「ロシアで事故時0~5歳の層に甲状腺がんが目立って増えたのは、事故の約10年後からです。一方、事故時15~19歳の層には事故直後から増加がみられ、5年後あたりから目立って増えています。ウクライナ政府の報告書でも事故から5年くらいの間には0歳から14歳の層に顕著な増加は見られず、15歳から18歳の層に増えました。ここだけを見れば、むしろ福島のいまの状況との類似性が目立つのです。それに何より、似ているかどうか言えるだけのデータすらいまの健康調査では提示できないことが、根本的な問題なのです」

 被曝の地域差について前出の津田氏は昨年10月、福島県の調査データを分析し、国際環境疫学会の医学雑誌上で発表した。県内を細かく九つのエリアに分けて分析したところ、甲状腺がんの地域別発生率が福島市と郡山市の周辺で約50倍、少ない地域でも約20倍に上ることがわかった。

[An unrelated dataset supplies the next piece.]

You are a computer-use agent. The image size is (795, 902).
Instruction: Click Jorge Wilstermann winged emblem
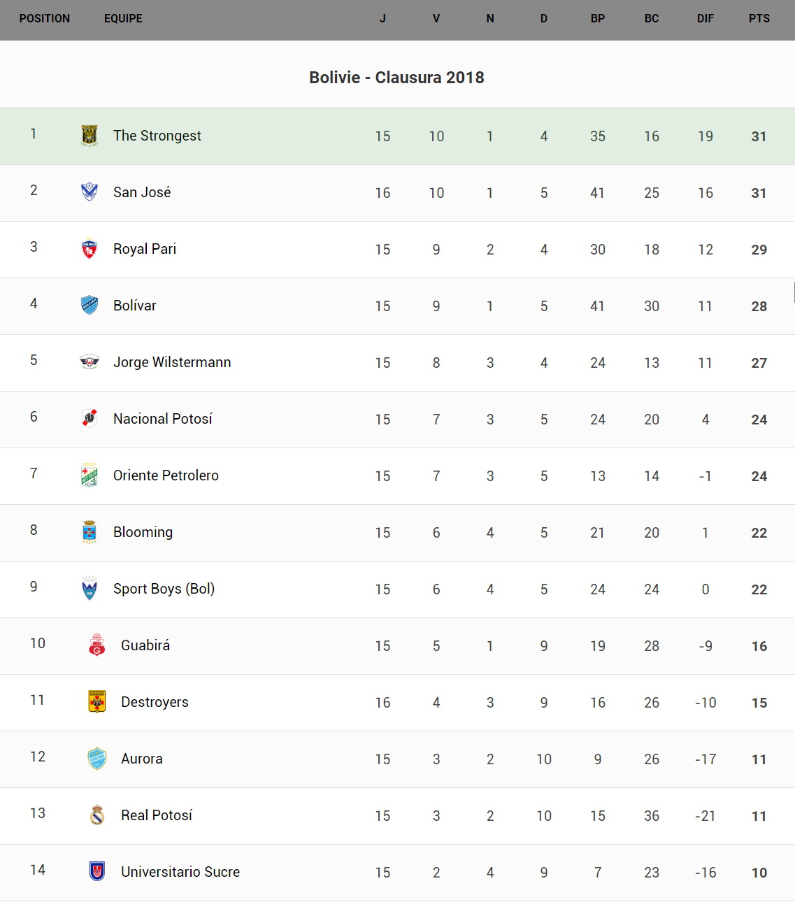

 県は大きく四つのエリアに分けて分析した結果として地域別発見率に大きな差がないから、被曝と発がんとの「量―反応関係」が見られないとしたが、津田氏はこれにも反論する。

「放射線量の高い地域では事故から半年後に検査が始まり、遅い地域と比べて6倍の開きがある。つまり検査時にがんが成長している期間に差があるのです。そのため分析に補正をかけました。すると地域差が出て、量−反応関係がものすごくはっきりしたのです」

 もし放射線の影響でないとすると、疑問として浮かぶのは、1巡目で見つからなかったがんが、なぜ2巡目で見つかるのか、だ。

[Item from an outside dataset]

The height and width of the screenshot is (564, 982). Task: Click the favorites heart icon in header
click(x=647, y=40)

「その間に大きくなったからという説明をしたとします。ただ、2巡目でがんかその疑いと判定された51人の腫瘍の大きさは平均で約1センチ。最大で約3センチに達します。成長が遅いといわれる甲状腺がんが、わずか2年でそんなに大きくなるのでしょうか」(がんに詳しい医師)

 1巡目検査で見落とした可能性も捨てきれないが、津田氏は「もし見落としなら、その確率自体が相当になるうえ、1巡目と2巡目のがん患者がさらに増えるだけ」と指摘する。

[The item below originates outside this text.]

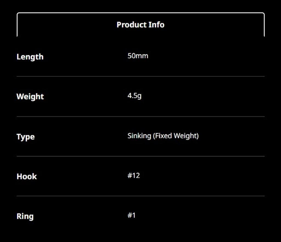Click divider line between Length and Weight
Viewport: 281px width, 242px height.
coord(141,76)
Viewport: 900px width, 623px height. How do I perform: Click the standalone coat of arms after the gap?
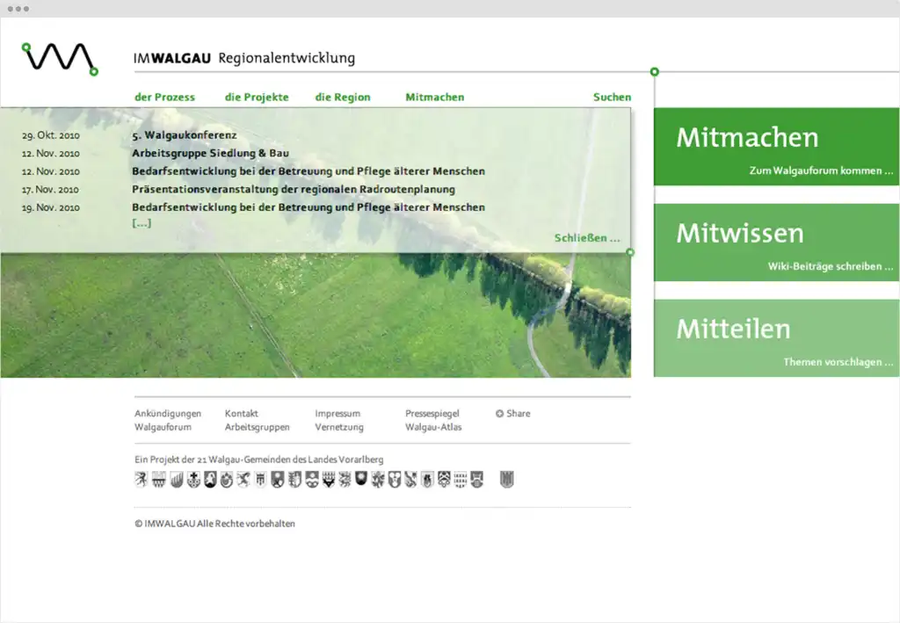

 検討委員会のメンバーでもある甲状腺医の清水一雄氏は本誌の取材に対し、こう回答した。

「甲状腺乳頭がんの中には成長が比較的早いものもありますが、一般的には極めて遅く、1年で急速に増大することは考えにくい。ただ小児甲状腺がんとなると、甲状腺の専門家でも経験が少ないため、結論を出せるほどのデータを持ち合わせていないのが実情です」。